* TEXT SEGMENT *
· · ·

Dezső Tandori (8 December 1938 – 13 February 2019) was a Hungarian writer, poet and literary translator. He was a member of the Széchenyi Academy of Literature and Arts and a founding member of the Digital Literature Academy. While publishing poetry and novels mainly under his own name, he also wrote detective fiction under the pseudonym Nat Roid.

Tandori was born into a family of officials. He completed his high school studies in Budapest, and in 1957 he received a degree in German language studies from Eötvös Lórand University. He then worked as a high school teacher for a short time. From 1971, Tandori earned his living as a freelance writer and translator. During his early career, he became acquainted with Ágnes Nemes Nagy, then a young grammar school teacher, and her literary circle (including Miklós Mészöly, Géta Ottlik, and Iván Mándy). Tandori adopted a reclusive lifestyle which became legendary in the 1970s and 1980s. In the 1990s, he began to travel, visiting Vienna, Paris, London, Copenhagen, and some German cities. During this period, he incorporated his experiences with Western horseracing and racetrack culture into his work.

· · ·

* INFORMATION SHOWN *
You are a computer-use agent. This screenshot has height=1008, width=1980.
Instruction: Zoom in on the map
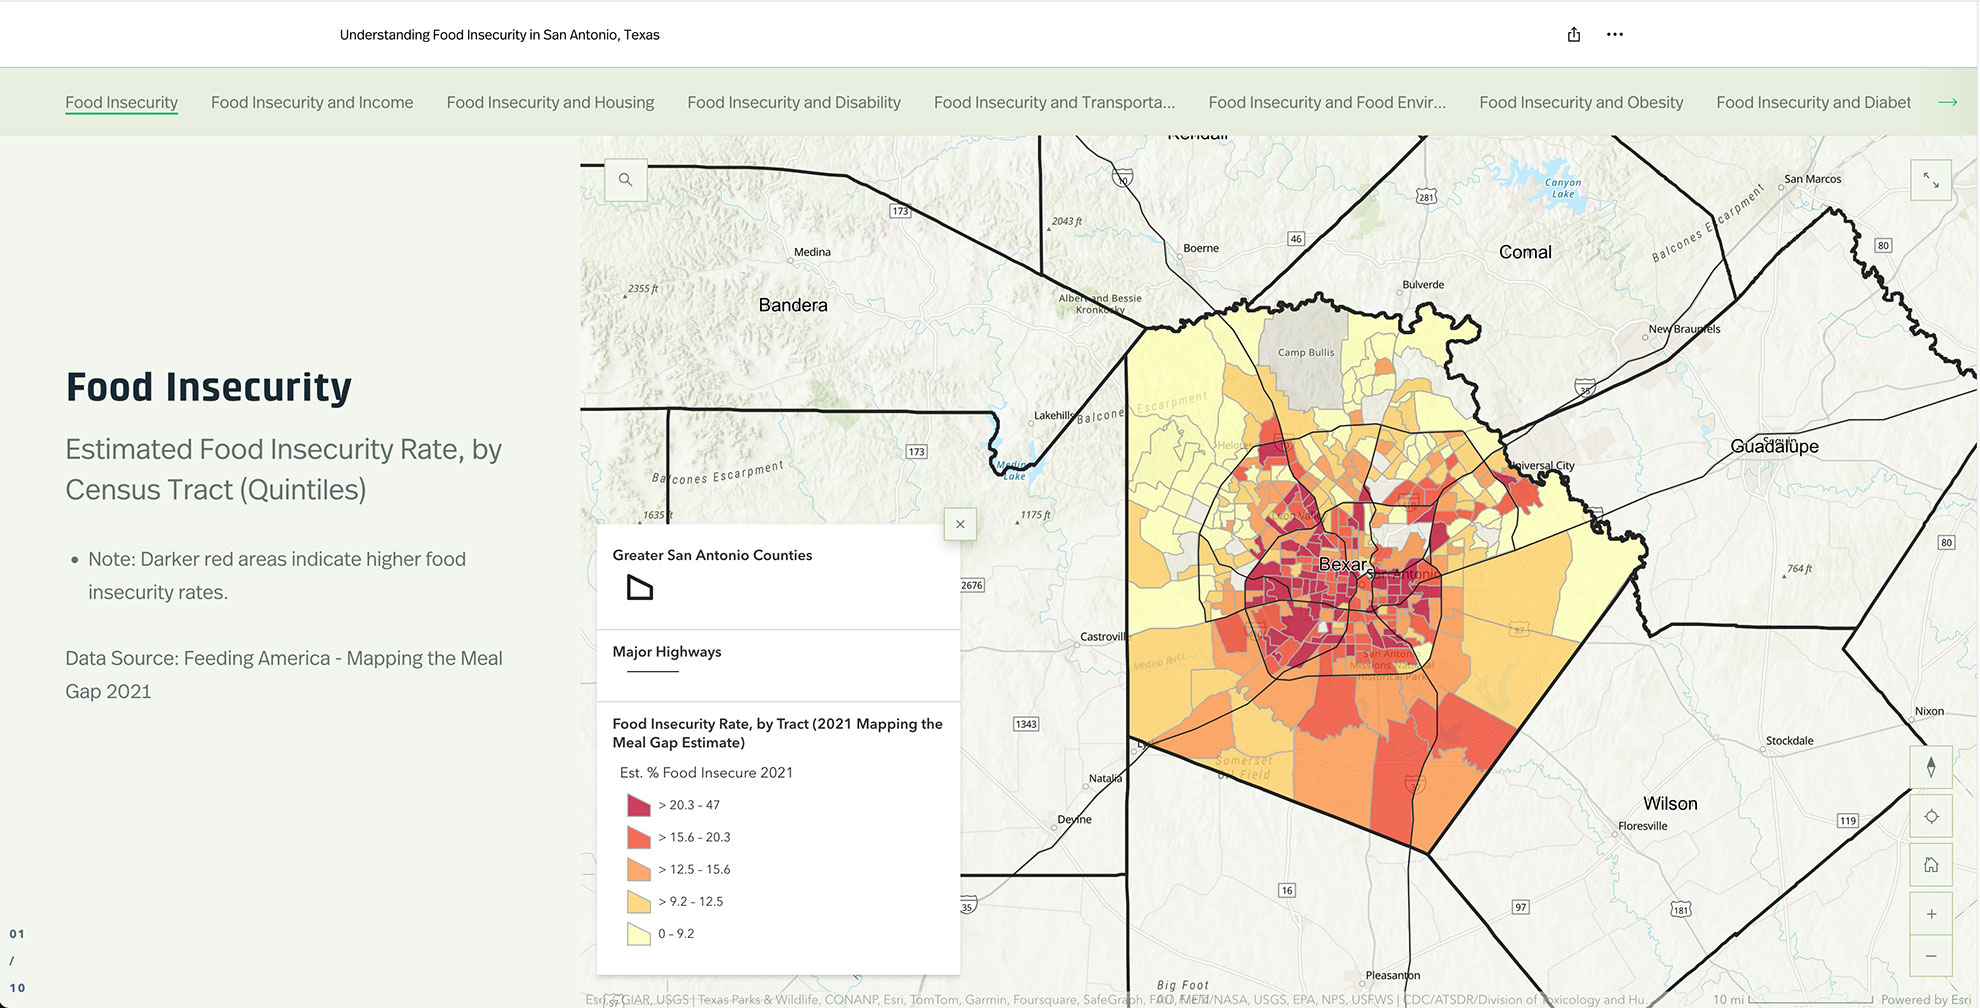tap(1930, 914)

· · ·

* SHORT TASK 1 *
According to the passage about Dezső Tandori, what pseudonym did he use for his detective fiction?
* SHORT TASK 2 *
Decide whether each statement agrees with the passage about Dezső Tandori, answering yes or no and quoting the deciding words: (a) Tandori received his degree in German language studies in 1957. (b) Tandori worked as a high school teacher for many years. (c) From 1971, Tandori supported himself as a freelance writer and translator.
* SHORT TASK 3 *
Transcribe the passage about Dezső Tandori from "Tandori was born" up to and including "into his work.".

* EXERCISE OUTPUT 1 *
Nat Roid

* EXERCISE OUTPUT 2 *
(a) Yes: "in 1957 he received a degree in German language studies from Eötvös Lórand University"
(b) No: "He then worked as a high school teacher for a short time."
(c) Yes: "From 1971, Tandori earned his living as a freelance writer and translator."

* EXERCISE OUTPUT 3 *
Tandori was born into a family of officials. He completed his high school studies in Budapest, and in 1957 he received a degree in German language studies from Eötvös Lórand University. He then worked as a high school teacher for a short time. From 1971, Tandori earned his living as a freelance writer and translator. During his early career, he became acquainted with Ágnes Nemes Nagy, then a young grammar school teacher, and her literary circle (including Miklós Mészöly, Géta Ottlik, and Iván Mándy). Tandori adopted a reclusive lifestyle which became legendary in the 1970s and 1980s. In the 1990s, he began to travel, visiting Vienna, Paris, London, Copenhagen, and some German cities. During this period, he incorporated his experiences with Western horseracing and racetrack culture into his work.